На зеленом берегу наспех сколочены длинные тесовые столы буквой «П», в челе — место для молодых и для начальства. Здесь стол покрыт белыми простынями, на остальных простыней не хватило. Вокруг стола хлопочут жинки-общественницы, уставляют закуску: холодное мясо ломтями — свинина, баранина, говядина; райпотребсоюзовская, крупно нарубленная селедка с вареной картошкой; квашеная капуста, щедро политая постным маслом; на противнях горы холодца, размякающего от жары; огурцы прошлогоднего посола; бордовые винегреты под тем же райпотребсоюзовским постным маслом. Меж всем этим убранством — ясные бутылки «Столиичной», сумрачно нарядные — шампанского. Ближе к молодым в стеклянных графинах, какие обычно украшают столы президиума во время заседаний, — мутно-янтарная бражка, налитая по самые пробки.

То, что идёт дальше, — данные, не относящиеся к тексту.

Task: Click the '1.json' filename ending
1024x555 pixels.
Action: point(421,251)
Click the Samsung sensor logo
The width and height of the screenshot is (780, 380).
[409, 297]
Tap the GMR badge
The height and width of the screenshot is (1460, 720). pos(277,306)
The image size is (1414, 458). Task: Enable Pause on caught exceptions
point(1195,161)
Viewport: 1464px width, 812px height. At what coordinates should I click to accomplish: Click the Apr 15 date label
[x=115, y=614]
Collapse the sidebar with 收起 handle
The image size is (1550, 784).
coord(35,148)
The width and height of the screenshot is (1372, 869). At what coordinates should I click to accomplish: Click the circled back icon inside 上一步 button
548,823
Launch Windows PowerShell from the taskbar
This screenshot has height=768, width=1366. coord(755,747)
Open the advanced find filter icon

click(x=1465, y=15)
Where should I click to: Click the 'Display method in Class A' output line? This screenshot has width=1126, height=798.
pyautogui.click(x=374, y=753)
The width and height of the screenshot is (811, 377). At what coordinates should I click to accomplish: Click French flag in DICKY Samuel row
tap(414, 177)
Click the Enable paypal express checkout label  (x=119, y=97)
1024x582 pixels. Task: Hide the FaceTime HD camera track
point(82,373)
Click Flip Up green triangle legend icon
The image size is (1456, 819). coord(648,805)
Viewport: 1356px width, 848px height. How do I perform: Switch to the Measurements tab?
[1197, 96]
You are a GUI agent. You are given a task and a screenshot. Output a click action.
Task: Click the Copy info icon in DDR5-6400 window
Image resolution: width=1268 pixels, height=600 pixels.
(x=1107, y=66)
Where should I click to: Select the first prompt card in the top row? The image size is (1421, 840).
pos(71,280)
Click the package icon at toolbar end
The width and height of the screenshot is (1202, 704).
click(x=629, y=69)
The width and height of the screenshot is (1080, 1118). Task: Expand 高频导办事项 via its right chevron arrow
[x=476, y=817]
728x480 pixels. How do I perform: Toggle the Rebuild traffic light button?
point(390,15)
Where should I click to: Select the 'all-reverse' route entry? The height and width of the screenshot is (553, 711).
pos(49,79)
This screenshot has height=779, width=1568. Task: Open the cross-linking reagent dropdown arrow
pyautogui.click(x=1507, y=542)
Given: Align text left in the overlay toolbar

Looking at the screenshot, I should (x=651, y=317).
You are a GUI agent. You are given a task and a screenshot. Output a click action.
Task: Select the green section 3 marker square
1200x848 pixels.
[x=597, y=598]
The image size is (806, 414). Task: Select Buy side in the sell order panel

Подальше от молодых — та же бражка, но только в разномастных эмалированных чайниках.
Народу на берегу, что пчел на летке перед роением, — топчутся, мнут траву, сходятся кучками, степенно беседуют о погоде, о яровых, о том, что неплохо бы дождичек, нет, не сегодня — боже упаси! — как-нибудь на днях. Все в костюмах, в чистых рубахах, кой на ком пучится шляпа, кой-кого не сразу распознает и сосед, влажный речной запах нет-нет да и перебьет густая волна нафталина. Девицы ходят в цветистых платьях, при часах на запястьях, каждая держит в кулаке чистый носовой платочек. Дед Исай мученически морщится — жмут ни разу не надеванные ботинки. Все стараются углубиться в беседу, чтоб не глазеть зря на стол — неприлично выказывать нетерпение.
Наконец гуляющей походкой подошли гости из района: невысокий, коротко стриженный Пухначев, рослый, начавший полнеть Кучин, осанистый Тужиков из райпотребсоюза, тихий, в очках директор из банка… Подошли, растворились среди масс, примкнули к разговорам о яровых.
А молодых нет. А уже четвертый час и солнце клонится вниз, и кой-кто стягивает с себя шерстяные праздничные пиджаки. Молодых нет, не видать и Артемия Богдановича.
И тут раздался крик:
— Б-бе-ре-егись!
Храпящая тройка, пританцовывая от нетерпения, несла бричку, за кучера, заваливаясь на спину, багровея лицом, — Артем Богданович.
— Бе-ере-егись! Люди добрые, дорогу молодым!
Ветер играет белой накидкой невесты, жених в черном костюме, как скворец, задрал вверх подбородок — душит тугой галстук.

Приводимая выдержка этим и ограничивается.